The 16S rRNA gene sequences were aligned using SINA alignment software (Pruesse et al., 2012). Phylogenetic trees were inferred by MEGA 6.0 (Tamura et al., 2013) using the General TimeReversible (GTR) Model, with Gamma distribution with invariable sites (G+I), and 95% partial deletion for 1,000 replicate bootstraps. SAG assemblies were analyzed for protein-encoding regions using RAST (http://rast.nmpdr.org/) (Aziz et al., 2008), and genes (protein families) were annotated with Koala (KEGG) (http://www.kegg.jp/ghostkoala/) (Kanehisa et al., 2016) and InterProScan v5 (Jones et al., 2014). Average nucleotide identity (ANI) and average amino acid identity (AAI) of reciprocal hits were calculated using the online tools at the Kostas Lab website Environmental Microbial Genomics Laboratory (http://enve-omics.ce.gatech.edu/aai/) (Goris et al., 2007; Rodriguez and Konstantinidis, 2014). Synteny plots were produced using the Joint Genome Institute Integrated Microbial Genomes (IMG) system (https://img.jgi.doe.gov/) (Markowitz et al., 2014). Phage genes and transposases were identified as in Labonté et al. (2015b).

Metagenomic Sequencing and Analysis

For OV-2 samples, 1 ng of DNA was fragmented and adapter ligated using the Nextera XT kit (Illumina). The ligated DNA fragments were enriched with 12 cycles of PCR and purified using SPRI beads (Beckman Coulter).
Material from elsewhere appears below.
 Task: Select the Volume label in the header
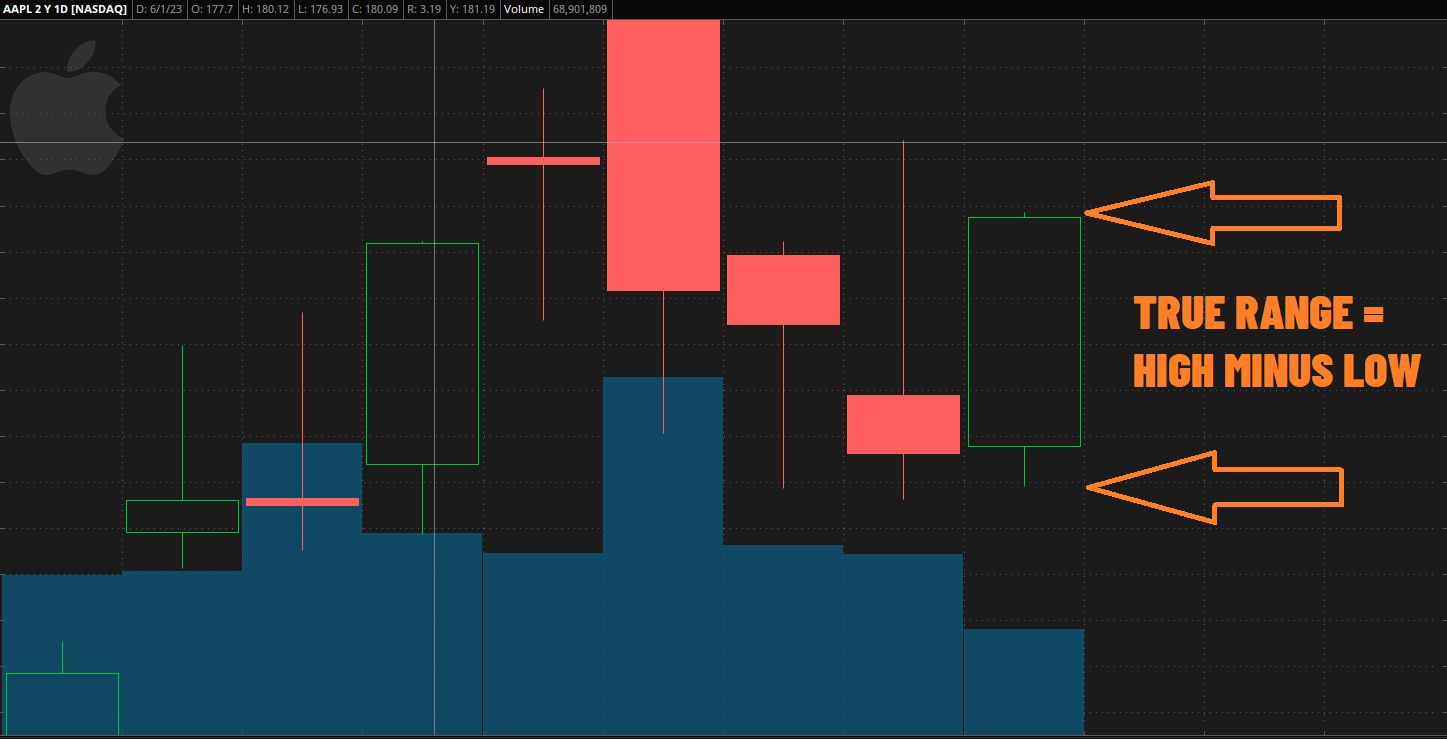coord(524,9)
For the Tabebuia rhizosphere sample, 100 ng of DNA was sheared to 300 bp using the Covaris LE220 and size selected using SPRI beads (Beckman Coulter). The fragments were treated with end-repair, A-tailing, and ligation of Illumina compatible adapters (IDT, Inc) using the KAPA-Illumina library creation kit (KAPA biosystems). For both OV-2 and Tabebuia rhizosphere metagenomes, qPCR was used to determine the concentration of the libraries, and libraries were sequenced on an Illumina HiSeq. Metagenome reads were quality trimmed and filtered using rqcfilter tool from bbtools package (http://jgi.doe.gov/data-and-tools/bbtools/), which performs primer and adapter removal, trims reads to the quality of 10, and removes PhiX and human sequences. The resulting reads were error-corrected using BFC tool (https://github.com/lh3/bfc.git) (Li, 2015) with kmer length of 25 and removing reads containing unique kmers. The resulting filtered and error-corrected reads were assembled for each sample separately using SPAdes v.3.9.0 without error correction with kmers 27, 47, 67, 87, and 107 (Bankevich et al., 2012). Reads were mapped to the assemblies using Burrows-Wheel Aligner (BWA) v0.7.15 (Li and Durbin, 2010) and binned based on abundance patterns and kmer composition using MetaBAT v0.32.4 with minimum contig length of 3 kb and superspecific probability option (Kang et al., 2015). Differential coverage could not be utilized as there was little overlap between the 3 OV-2 samples (i.e., less than 10% of the reads from P1 and P2 could be mapped to P3, and vice versa). The bins corresponding to Rokubacteria were identified based on the presence of Rokubacteria 16S rRNA genes on contigs longer than 20 kb, as well as best BLAST hits to Rokubacteria SAG assemblies (Altschul et al., 1990). Additional Rokubacteria metagenome bins were identified by BLASTing annotated gene regions of SAGs against metagenome assemblies, and bins with ≥200 hits with ≤ 1e-50 e-value score were further analyzed with CheckM v1.0.6. Metagenome assemblies are deposited in the Integrated Microbial Genomes database at the Joint Genome Institute (Supplemental Table 7).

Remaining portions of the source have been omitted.